BERTUAHPOS.COM, PEKANBARU – Mencermati pemberitaan terkait anak di Tanah Air seringkali anak yang justru menjadi korban objek eksploitasi dan diungkapkan identitasnya. Seperti wajah, inisial, nama, alamat lengkap dan sekolah, baik dilakukan dengan sengaja ataupun tidak. Selain itu bahasa yang dipakai dalam pemberitaan cenderung vulgar. Bahkan media penyiaran juga kerap menampilkan sosok anak yang disamarkan topeng atau blur wajah, namun masih dikenali ciri-cirinya.
Dalam Peraturan Dewan Pers Nomor: 1/PERATURAN-DP/II/2019 tentang Pedoman Pemberitaan Ramah Anak, telah diratifikasi konvensi hak anak dan membuat Undang-Undang yang melindungi hak anak sebagaimana tertuang dalam UU Nomor: 23 Tahun 2002 tentang Perlindungan Anak, sebagaimana telah diubah dengan UU Nomor: 35 Tahun 2014 tentang Perubahan Atas UU Nomor: 23 Tahun 2002.
Namun terdapat perbedaan dalam pengaturan batasan usia terkait perlindungan anak. Antara lain dalam KUHP batasan anak di bawah umur 16 tahun. Dalam Kode Etik Jurnalistik menyatakan batasan anak di bawah umur juga sama. Sementara dalam UU Perlindungan Anak batasan usianya 18 tahun. Sedangka dalam UU Tindak Pidana Perdagangan Orang usia 21 tahun dan UU Administrasi Kependudukan batasan usianya 17 tahun.
Dalam peraturan Dewan Pers ini, pedoman pemberitaan ramah anak yang disepakati menggunakan menggunakan batasan bahwa seseorang yang belum berusia 18 tahun, baik masih hidup atau sudah meninggal, menikah atau belum menikah.

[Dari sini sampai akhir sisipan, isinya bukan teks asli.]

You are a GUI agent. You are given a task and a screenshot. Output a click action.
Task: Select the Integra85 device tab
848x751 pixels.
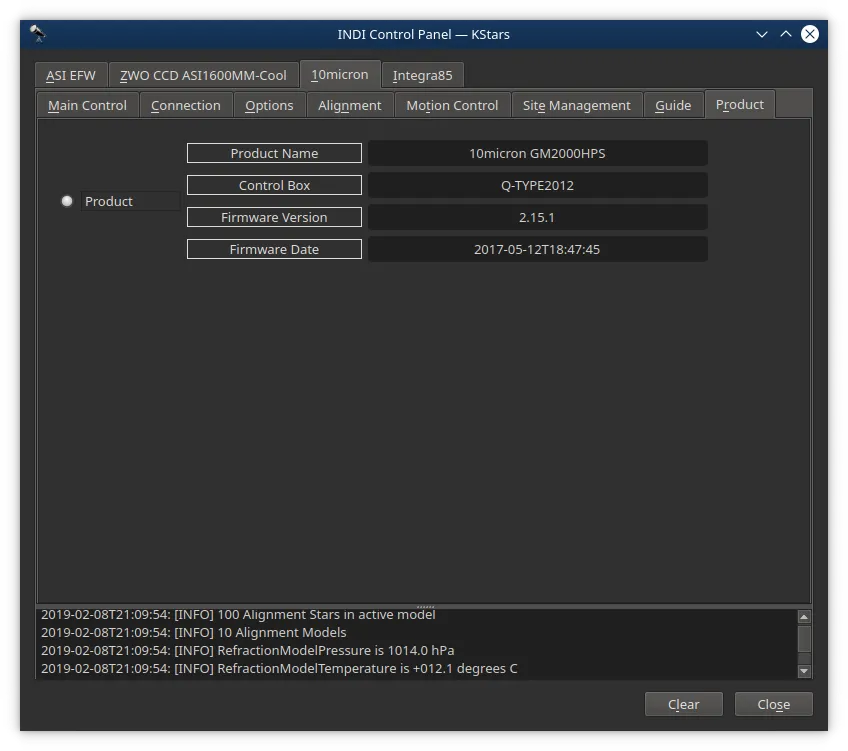(422, 75)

Berikut ini rinciannya:
Pertama, wartawan merahasiakan identitas anak dalam memberikan informasi tentang anak khususnya yang diduga, disangka, didakwa melakukan pelanggaran hukum atau dipidana atas kejahatannya.Â
Kedua, wartawan memberitakan secara faktual dengan kalimat/narasi/visual/audio yang bernuansa positif, empati, dan/tidak membuat duskripsi/rekonstruksi peristiwa yang bersifat seksual dan sadistis.
Ketiga, wartawan tidak mencari atau menggali informasi mengenai hal-hal di luar kapasitas anak untuk menjawabnya seperti peristiwa kematian, perceraian, perselingkuhan orang tuanya dan/atau keluarga, serta kekerasan atau kejahatan, konflik dan bencana yang menimbulkan dampak traumatik.
Keempat, wartawan dapat mengambil visual untuk melengkapi informasi tentang peristiwa anak terkait persoalan hukum, namun tidak menyiarkan visual dan audio identitas atau asosiasi identitas anak.
Kelima, wartawan dalam membuat berita yang bernuansa positif, prestasi, atau pencapaian mempertimbangkan dampak psikologis anak dan efek negatif pemberitaan yang berlebihan.
Keenam, wartawan tidak menggali informasinya dan tidak memberitakan keberadaan anak yang berada dalam perlindungan LPSK (Lembaga Perlindungan Saksi dan Korban).
Ketujuh, wartawan tidak mewawancarai saksi anak dalam kasus yang pelaku kejahatannya belum ditangkap/ditahan.
Kedelapan, wartawan menghindari pengungkapan identitas pelaku kejahatan seksual yang mengaitkan hubungan darah/keluarga antara korban anak dan pelaku. Apabila identitas sudah diberitakan, maka wartawan segera menghentikan pengungkapan identitas anak. Khusus untuk media siber, berita yang menyebutkan identitas dan sudah dimuat, di edit ulang agar identitas anak tersebut tidak terungkap.
Kesembilan, dalam hal berita anak hilang atau disandera diperbolehkan mengungkapkan identitas anak tapi apabila kemudian diketahui keberadaannya, maka dalam pemberitaan berikutnya segala identitas anak tidak boleh dipublikasikan dan pemberitaan sebelumnya dihapus.
Sepuluh, wartawan tidak memberitakan identitas anak yang dilibatkan oleh orang dewasa dalam kegiatan yang terkait politik dan yang mengandung SARA.
Sebelas, wartawan tidak memberitakan tentang anak dengan menggunakan materi (video/foto/status/audio) semata-mata hanya dari media sosial.
Duabelas, dalam peradilan anak, wartawan menghormati ketentuan dalam UU Nomor 12 Tahun 2012 tentang Sistem Peradilan Pidana Anak (SPPA).